Dataset entries:
■ ■ ■ ■

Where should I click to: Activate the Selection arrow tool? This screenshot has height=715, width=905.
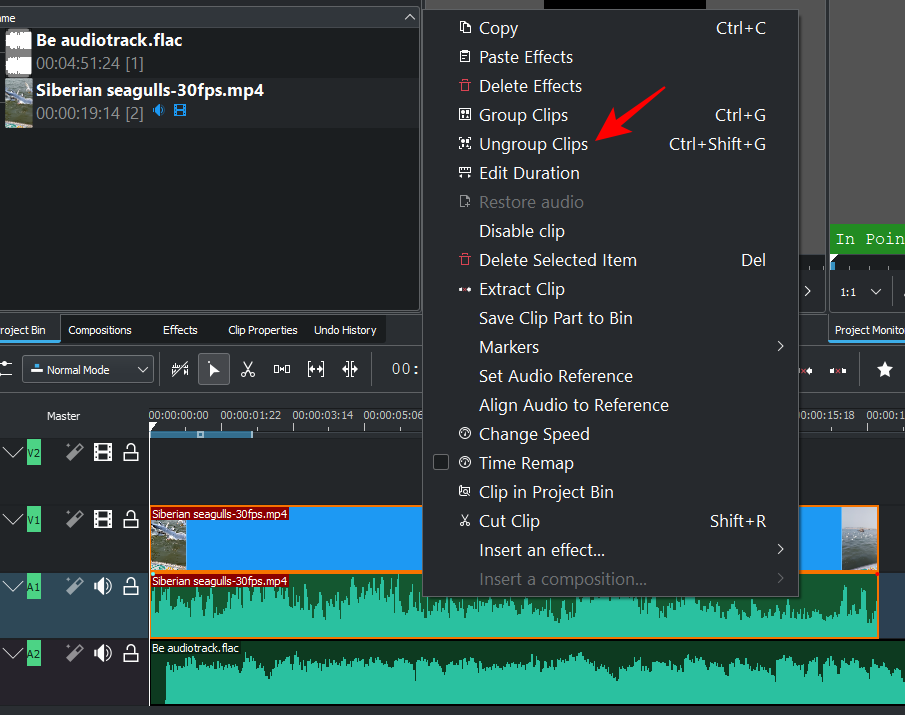[213, 370]
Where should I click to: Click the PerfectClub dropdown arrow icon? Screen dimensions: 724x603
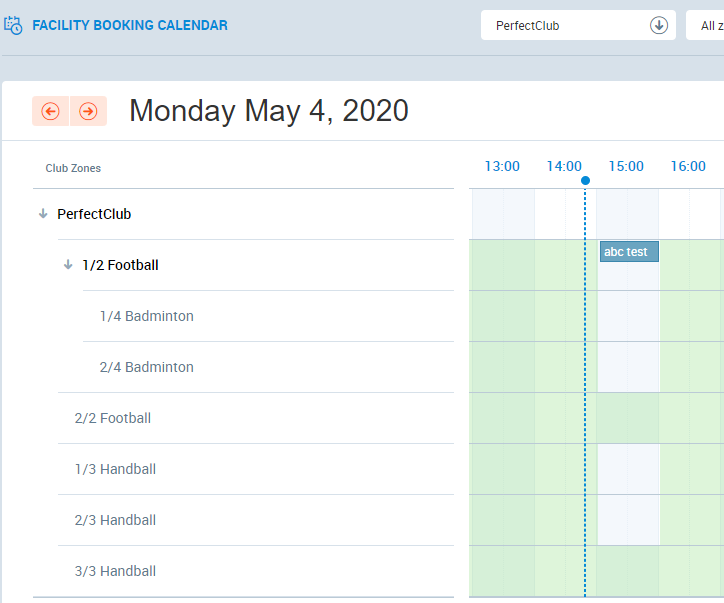(x=659, y=26)
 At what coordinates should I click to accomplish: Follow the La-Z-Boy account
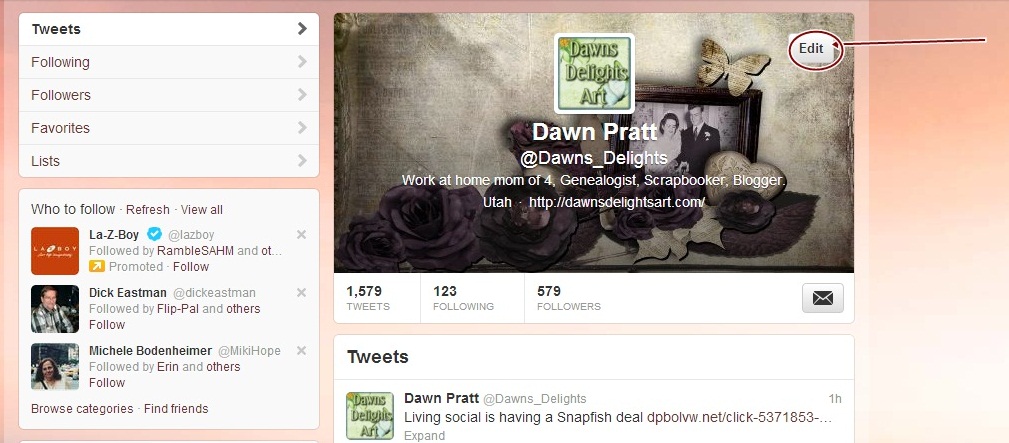pos(191,267)
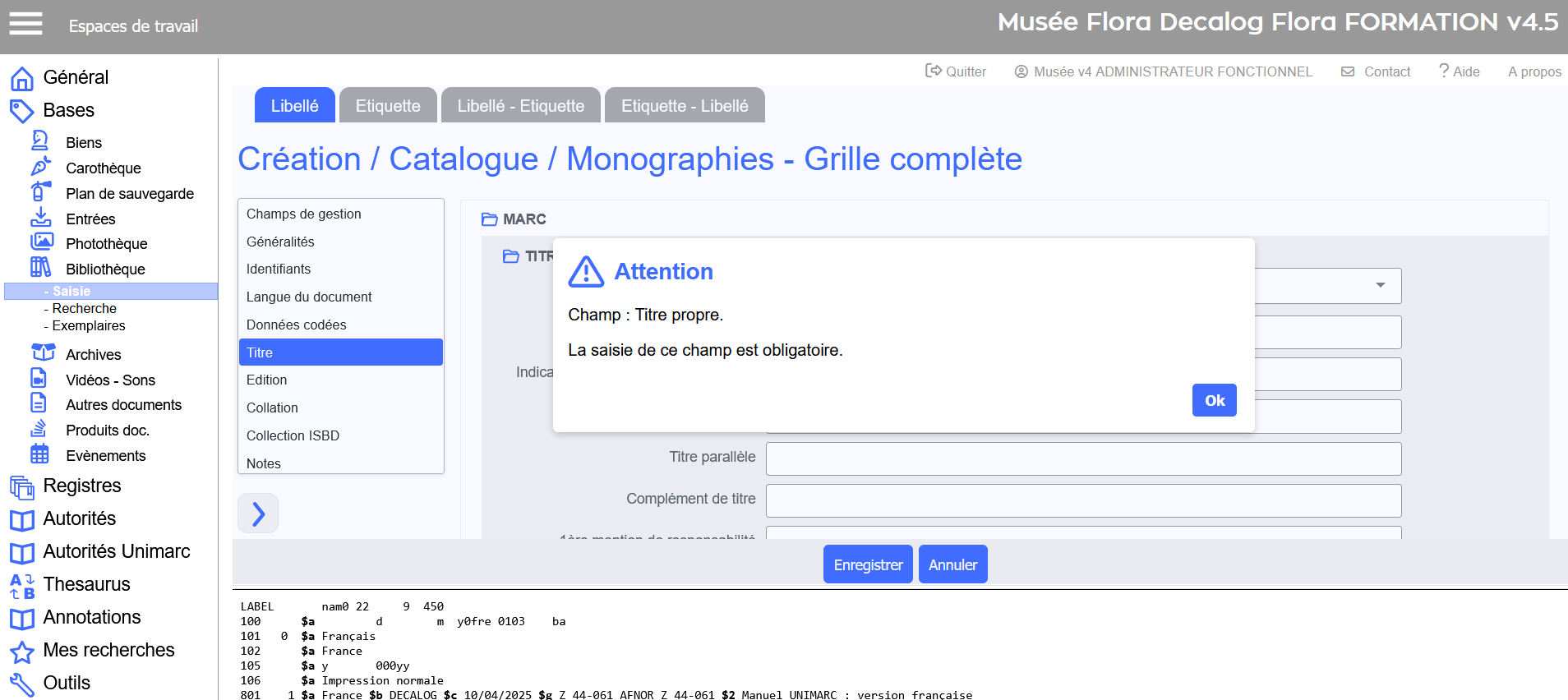The width and height of the screenshot is (1568, 700).
Task: Switch to the Etiquette tab
Action: [x=388, y=106]
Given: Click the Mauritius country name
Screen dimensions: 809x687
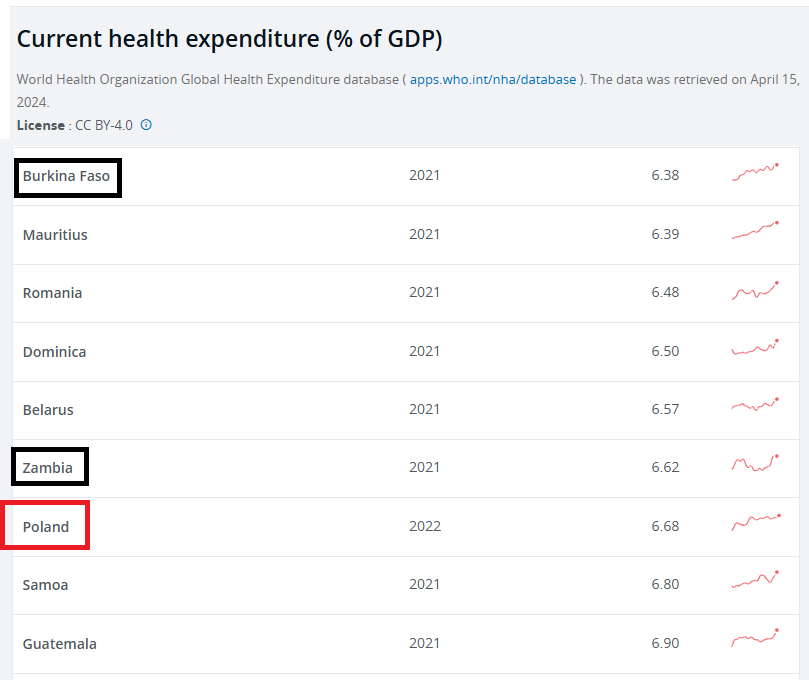Looking at the screenshot, I should click(55, 235).
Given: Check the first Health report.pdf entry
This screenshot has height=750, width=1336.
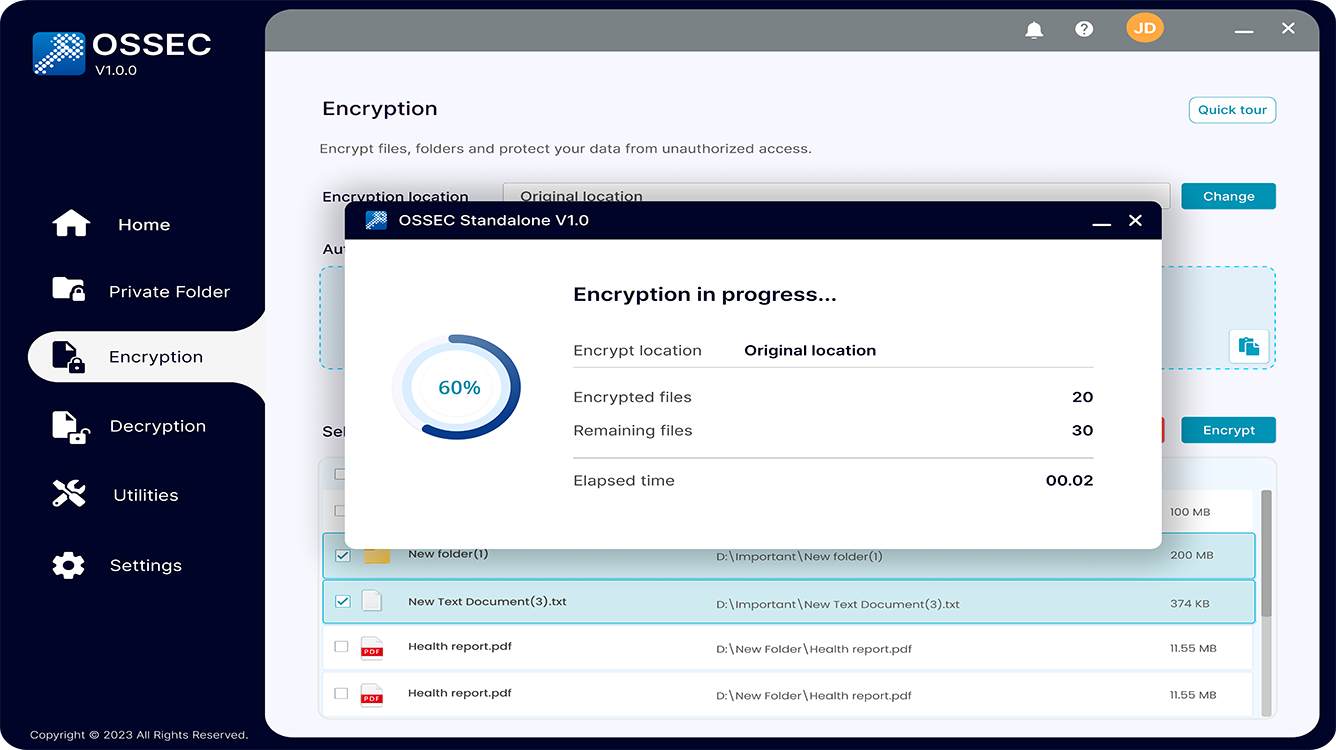Looking at the screenshot, I should pos(341,647).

■ ■ ■ ■

REQUIREMENT: From the entries above, extract every line where the word "Given" appears.

REPLY TO THE EXERCISE:
Given: Click the Mauritius country name
Given: Check the first Health report.pdf entry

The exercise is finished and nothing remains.